Chris Beck still has a scar to remind him of the first time he rode a bike. It was a hot day in the summer of 1979, and Chris took a tumble, meeting the country road he’d been riding a moment before.
Chris’s early injury didn’t deter him from getting back on the bike, and soon enough he was catching air on his BMX bike, riding with his brothers around their backyard trails. The brothers built their own jumps to tackle with their BMX bikes. “No distance was too far to ride if there was air to catch.”
Chris’s passion for going “all in” in competition was born in 7th grade, when he broke the school record for the mile in gym class and resolved to, from then on, do things at the front of the pack.
As a college student, he worked summers in construction. His boss drove a sports car, to which he had had a chromed-out GT Zaskar with mag wheels permanently mounted on the roof rack. The boss said it “made his ride look good,” but Chris had other plans for that bike. A month’s wages later, he was shredding the local trails after work every day with that bike that had, until then, been an eccentric hood ornament.
In 2000, Chris rode in his first race, the Susquehanna Scorcher, on his beloved GT Zaskar, and won.
“I pulled a wheelie as I crossed the finish line and fell off the back of the bike. I still can’t pull a proper wheelie.”
After some years of success in MTB, Chris set his sights on the Tour de France, shaved his legs, joined the Trek/VW p/b Joe’s Bike Shop road racing team, and quickly became a hilly road race specialist.
Never content to idle in one specialty too long, Chris rediscovered his love of the trails after a few years riding circles on the pavement of parking lots.
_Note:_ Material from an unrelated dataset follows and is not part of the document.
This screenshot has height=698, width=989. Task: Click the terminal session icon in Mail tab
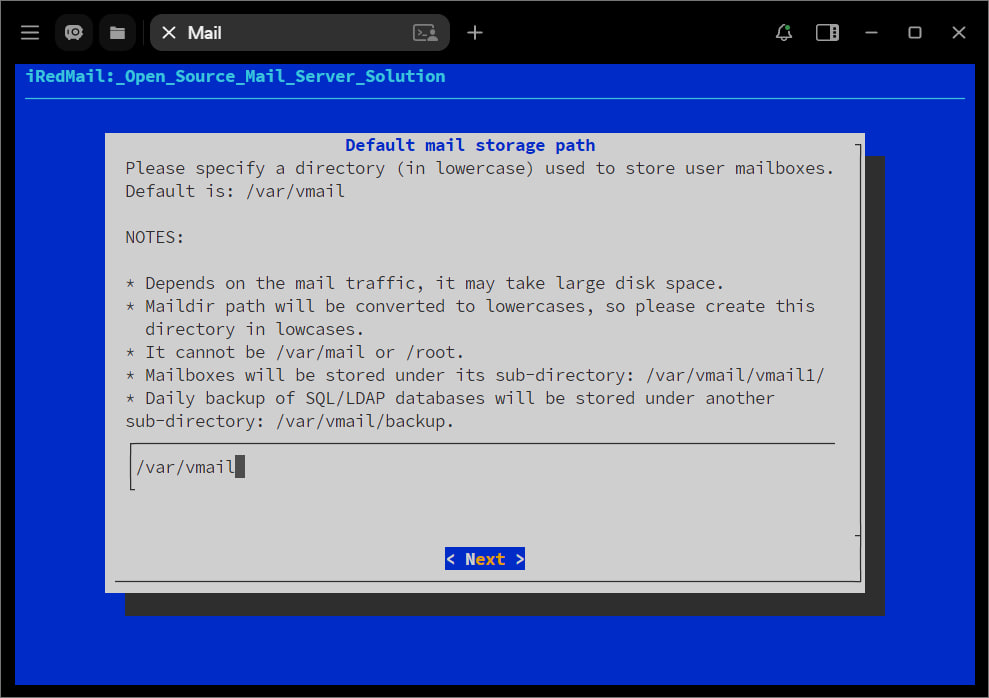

He began racing the MTB circuit in hopes of joining the Trek/VW mountain squad.
“For a few years I chased Chris Eatough, Jeremiah Bishop, and a few other superstars of the sport around the east coast, eventually growing tired of 3rd place. Then I discovered that I had a knack for endurance.”
Chris trained like mad with good friend and 6-time 24-hour world champion Chris Eatough, and catapulted himself to the top of the 100 miles racing scene. The NUE series was born.
Soon after reaching the highest point in his racing career, Chris welcomed his daughter Charlotte in 2009. He’s since been focused on building a coaching business, through which his athletes become his greatest connection the the sport he loves so much.